Dr. Joseph Zagorski, a toxicologist for the Center of Research on Ingredient Safety at Michigan State University, said context is key for putting this information out to customers without causing alarm. For instance, brands shouldn’t simply list the results that show numbers without any explanation of what they mean. Instead, they could provide examples to show how much of a product someone would need to consume to approach toxicity levels. That way they can better understand what the amount in the product means.
“Without presenting the results in a way that people can easily grasp, consumers may misinterpret the information, leading to unnecessary concerns, diminished trust in the product and potential changes in their purchasing behavior,” he said.
How some companies are responding
Organic children’s food brand Once Upon a Farm worked with accredited labs and toxicologists to help inform its efforts around heavy metal contaminants even before AB899 was in place, said Katie Marston, the company’s chief marketing officer. Ensuring compliance with California’s new, specific regulations, however, was “a significant undertaking,” she said. The company reviewed all its ingredients and sourcing for its hundreds of SKUs to ensure it knew what each product’s testing process or baselines would be. Each could be different based on its unique ingredients, as heavy metal traces in soil can be different from plant to plant or farm to farm.
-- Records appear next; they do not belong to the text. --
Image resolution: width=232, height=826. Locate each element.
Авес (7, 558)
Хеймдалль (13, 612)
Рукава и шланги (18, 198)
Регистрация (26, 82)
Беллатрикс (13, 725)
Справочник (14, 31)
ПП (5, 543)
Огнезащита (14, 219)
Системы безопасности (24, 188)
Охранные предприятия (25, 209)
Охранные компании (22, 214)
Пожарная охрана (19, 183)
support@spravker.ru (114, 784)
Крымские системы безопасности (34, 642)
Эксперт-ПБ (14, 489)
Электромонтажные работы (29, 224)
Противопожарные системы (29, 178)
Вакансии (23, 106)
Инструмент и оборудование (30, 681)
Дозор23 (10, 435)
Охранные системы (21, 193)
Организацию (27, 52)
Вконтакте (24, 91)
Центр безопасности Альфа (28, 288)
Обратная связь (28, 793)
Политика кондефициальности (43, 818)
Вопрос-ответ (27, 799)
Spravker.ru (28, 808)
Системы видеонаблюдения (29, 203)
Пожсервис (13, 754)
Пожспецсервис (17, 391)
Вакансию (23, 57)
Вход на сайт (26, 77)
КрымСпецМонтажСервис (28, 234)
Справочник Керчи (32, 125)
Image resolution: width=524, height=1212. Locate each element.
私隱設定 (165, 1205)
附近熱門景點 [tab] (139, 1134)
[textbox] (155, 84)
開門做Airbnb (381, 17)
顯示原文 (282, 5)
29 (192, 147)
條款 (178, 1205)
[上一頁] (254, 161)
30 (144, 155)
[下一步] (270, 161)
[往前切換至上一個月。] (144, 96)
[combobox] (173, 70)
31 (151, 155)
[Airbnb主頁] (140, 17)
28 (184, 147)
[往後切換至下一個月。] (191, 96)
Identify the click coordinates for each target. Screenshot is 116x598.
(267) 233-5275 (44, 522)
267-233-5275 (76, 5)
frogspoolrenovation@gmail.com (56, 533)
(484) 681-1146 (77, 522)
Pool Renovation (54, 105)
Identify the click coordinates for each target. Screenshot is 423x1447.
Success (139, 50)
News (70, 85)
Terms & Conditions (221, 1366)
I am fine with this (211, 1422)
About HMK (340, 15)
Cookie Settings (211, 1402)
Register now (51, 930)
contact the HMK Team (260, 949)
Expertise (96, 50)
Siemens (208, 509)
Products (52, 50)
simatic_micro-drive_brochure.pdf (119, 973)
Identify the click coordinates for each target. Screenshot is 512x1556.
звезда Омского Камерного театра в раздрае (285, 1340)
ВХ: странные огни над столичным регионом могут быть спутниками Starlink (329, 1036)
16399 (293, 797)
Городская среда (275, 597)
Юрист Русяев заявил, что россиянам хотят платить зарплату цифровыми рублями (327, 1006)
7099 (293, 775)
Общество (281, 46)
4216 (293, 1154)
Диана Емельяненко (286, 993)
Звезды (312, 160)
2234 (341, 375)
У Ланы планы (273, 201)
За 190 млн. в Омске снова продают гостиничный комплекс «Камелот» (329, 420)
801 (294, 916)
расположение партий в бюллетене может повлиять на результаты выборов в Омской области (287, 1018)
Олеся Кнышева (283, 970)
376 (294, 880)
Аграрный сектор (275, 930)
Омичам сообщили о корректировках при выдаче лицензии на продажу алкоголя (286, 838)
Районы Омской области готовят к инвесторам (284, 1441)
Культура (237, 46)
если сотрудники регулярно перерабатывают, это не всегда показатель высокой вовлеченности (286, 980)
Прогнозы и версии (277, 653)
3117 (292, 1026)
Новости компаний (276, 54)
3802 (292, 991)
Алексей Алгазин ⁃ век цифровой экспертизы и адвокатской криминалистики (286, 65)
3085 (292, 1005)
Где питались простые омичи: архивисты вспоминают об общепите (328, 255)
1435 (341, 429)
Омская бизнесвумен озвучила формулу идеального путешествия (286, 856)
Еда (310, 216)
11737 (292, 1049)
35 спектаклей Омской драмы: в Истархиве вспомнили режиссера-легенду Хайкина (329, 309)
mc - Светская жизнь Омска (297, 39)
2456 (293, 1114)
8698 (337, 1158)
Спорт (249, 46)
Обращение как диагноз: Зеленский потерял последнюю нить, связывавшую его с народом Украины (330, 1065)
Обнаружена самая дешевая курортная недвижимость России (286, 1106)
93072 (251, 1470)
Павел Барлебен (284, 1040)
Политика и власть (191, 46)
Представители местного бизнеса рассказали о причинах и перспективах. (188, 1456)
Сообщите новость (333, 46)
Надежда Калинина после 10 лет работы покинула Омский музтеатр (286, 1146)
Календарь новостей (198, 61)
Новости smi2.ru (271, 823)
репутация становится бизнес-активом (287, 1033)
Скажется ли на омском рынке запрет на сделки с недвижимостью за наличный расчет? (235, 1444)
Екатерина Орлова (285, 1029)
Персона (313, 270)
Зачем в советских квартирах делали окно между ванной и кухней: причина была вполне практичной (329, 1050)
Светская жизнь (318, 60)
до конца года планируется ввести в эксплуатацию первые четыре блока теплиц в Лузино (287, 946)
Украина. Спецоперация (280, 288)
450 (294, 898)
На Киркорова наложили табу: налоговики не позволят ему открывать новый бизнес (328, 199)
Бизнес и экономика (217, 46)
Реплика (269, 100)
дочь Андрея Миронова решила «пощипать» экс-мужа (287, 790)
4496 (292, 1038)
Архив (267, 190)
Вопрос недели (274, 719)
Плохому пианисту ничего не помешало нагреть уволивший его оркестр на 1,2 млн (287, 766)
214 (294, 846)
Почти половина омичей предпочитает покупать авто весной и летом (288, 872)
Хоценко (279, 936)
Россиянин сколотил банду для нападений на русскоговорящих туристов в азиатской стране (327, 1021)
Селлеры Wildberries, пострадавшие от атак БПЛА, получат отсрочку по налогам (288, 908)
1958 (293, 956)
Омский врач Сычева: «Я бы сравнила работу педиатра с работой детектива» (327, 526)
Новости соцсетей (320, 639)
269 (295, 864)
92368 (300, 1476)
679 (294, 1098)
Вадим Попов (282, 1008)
But this allowed the company to obtain detailed information that it could share with consumers.
To comply with the consumer-facing requirements, Once Upon a Farm signed a long-term contract with Brij, a marketing platform that specializes in building QR code-enabled pages for brands.
Kait Stephens, CEO and founder at Brij, said the company is working with multiple baby food brands in AB 899 compliance. The companies upload their test results every month, which get put into the public-facing database.
The service aims to make the test results navigable and understandable, Stephens said. Simply showing customers printouts of test results without any context or definitions — such as knowing what “parts per billions” means — could be jarring, misleading or cause unwarranted concern.
“A brand can be compliant with the letter of this regulation by having a QR code that goes to a PDF lab test result,” Stephens said. “But there’s a lot of opportunity to, in that consumer-facing experience, really educate the consumer.”
What’s next for companies, the technology and the laws
At Once Upon a Farm, product labels that have the QR code will start hitting shelves in January. But Marston said the company will also roll out the testing database for all of its products. That means parents can look up the heavy metal testing for its snacks and meals meant for kids older than 2.
“There are so many levels of consumers and it is our job to satisfy those that want to be at 10,000 feet and those that want a microscope to the best of our ability,” she said. “I think many parents just want to feel good about what they’re giving their kids to eat, at the end of the day, and we shouldn’t over-complicate that.”
But there could be more ingredient safety regulations to come. Other states are following in California’s footsteps; Maryland will require baby food products QR code labels linking to test results starting in January 2026. Some politicians at federal and state levels are increasingly calling for the FDA to get involved with more concrete regulations. Experts say it’s also possible that such rules could expand to more categories of food, not just what’s meant for babies.
Bowen from the Clean Label Project said such transparency initiatives chip away at a greater conversation around the safety of the nation’s food supply and issues like soil quality, nutrient density and farming practices.
“I think we’ll only see more when it comes to consumer demand for transparency,” she said. “If we want to talk about high-quality, nutritionally dense baby food, we need to talk about high-quality, nutrient-dense ingredients.”